EQT Corp. CEO David Porges said the company was “off to a good start” in 2011, but he conceded that more work needed to be done to satisfy shareholders and to meet its strategic challenges.
“Our longer-term goal is to achieve organic volumetric and cash flow growth north of 30% per annum in production and associated cash flow growth in the midstream,” Porges said during an earnings conference call Thursday.
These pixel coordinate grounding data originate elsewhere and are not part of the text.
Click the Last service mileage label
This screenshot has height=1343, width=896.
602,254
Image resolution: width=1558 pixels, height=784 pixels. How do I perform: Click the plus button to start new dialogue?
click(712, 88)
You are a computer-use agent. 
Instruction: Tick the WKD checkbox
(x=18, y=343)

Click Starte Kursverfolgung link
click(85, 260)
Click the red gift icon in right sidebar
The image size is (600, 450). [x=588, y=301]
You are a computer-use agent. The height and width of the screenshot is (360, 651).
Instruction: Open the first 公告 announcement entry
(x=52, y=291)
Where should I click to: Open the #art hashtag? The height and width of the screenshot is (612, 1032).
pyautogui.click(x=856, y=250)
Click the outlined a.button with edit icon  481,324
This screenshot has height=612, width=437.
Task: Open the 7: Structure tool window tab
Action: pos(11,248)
He added that he wanted the company to do this “while living within operating cash flow — that is, without proceeds from asset sales.”
Porges said Pittsburgh-based EQT should be able to meet its volume and cash flow goals by 2014, provided the company outspends cash flow by $300-400 million a year for the next three years.
EQT said it made $122.3 million during 1Q2011 and that production sales growth exceeded 30% for the fifth consecutive quarter, thanks largely to horizontal drilling in the Marcellus Shale.
“So far this year we have spud 23 wells with an average length of 4,775 feet, nearly 15% longer than our forecasted average length,” CFO Philip Conti said. “We continue with implementation of our new frack geometry design experiment. So far we have completed 13 Marcellus wells with the new frack geometry; eight of the 13 wells are producing; four wells are shut in waiting on pipeline construction and one well should be turned on later this week.”
EQT Production’s sales volume for 1Q2011 was 43 Bcfe, a 43% increase from a year ago and 11% higher than 4Q2010. Marcellus Shale wells accounted for about 37% of the sales volume, up from the 13% share the play contributed in 1Q2010. Daily sales from Marcellus wells averaged 178 MMcf/d during 1Q2011, but EQT predicts that figure will climb to 280 MMcf/d by the end of 2011. The company also said it estimates production sales volumes will total 180 Bcfe in 2011, up 34% from all of 2010.
Senior Vice President Steve Schlotterbeck declined to go into specifics on the company’s new drilling techniques, when asked by a financial analyst.
“We’re still not ready to talk about the specifics, [but] typically a 5,300-foot length of well with the new design is quite a bit more expensive, probably about a million dollars more expensive,” Schlotterbeck said. “So while we are clearly seeing higher production rates initially, it’s very important that we get a little longer production history so we can accurately calculate the return we are getting for that extra million dollars.”
According to Schlotterbeck, the company has five wells with more than 100 days of production using the new technique. He said those wells were averaging slightly more than 60% of a higher production rate versus standard drilling techniques.
“The results are very encouraging, but it’s going to be closer to the end of the year before we talk in more detail about it,” Schlotterbeck said.
The company’s bottom line was also boosted by the sale of its natural gas processing complex in Langley, KY, to MarkWest Energy Partners for $230.5 million on Feb. 1. EQT realized a $22.8 million pre-tax gain on the transaction (see Shale Daily, Jan. 5).
“The sale of the Kentucky processing complex and other of our efforts along these lines have sharpened our view that at least some of our midstream assets, especially, are more valuable to others than they are to us — at least, when the value to us is measured by inferring what the equity market is giving us credit for in our stock price,” Porges said.
EQT said its earnings for the quarter were $34.2 million higher than 1Q2010, a nearly 39% increase. Operating cash flow climbed to $249.1 million in 1Q2011, up 22% from the first quarter last year. Reported earnings were 82 cents/share for the quarter, up 17 cents from the 65 cents/share fetched in 1Q2010, a 26% increase.
“Increase in cash flow comes as a result of another outstanding operational quarter across all three of EQT’s business units,” Conti said, adding that the company had record natural gas sales and transmission volumes, low per-unit development and operating costs for production, low per-unit costs in the midstream and solid operating income at Equitable Gas.
Addressing the discussion of “the pros and cons of shale gas development,” Porges said the industry “has been taking these issues seriously, especially recently, and that while the speed of the ramp-up has caused some issues for some of our peers, the industry is generally very committed to improving and sharing best practices and working cooperatively with regulators to make sure that we achieve the promise of this great economic development opportunity.”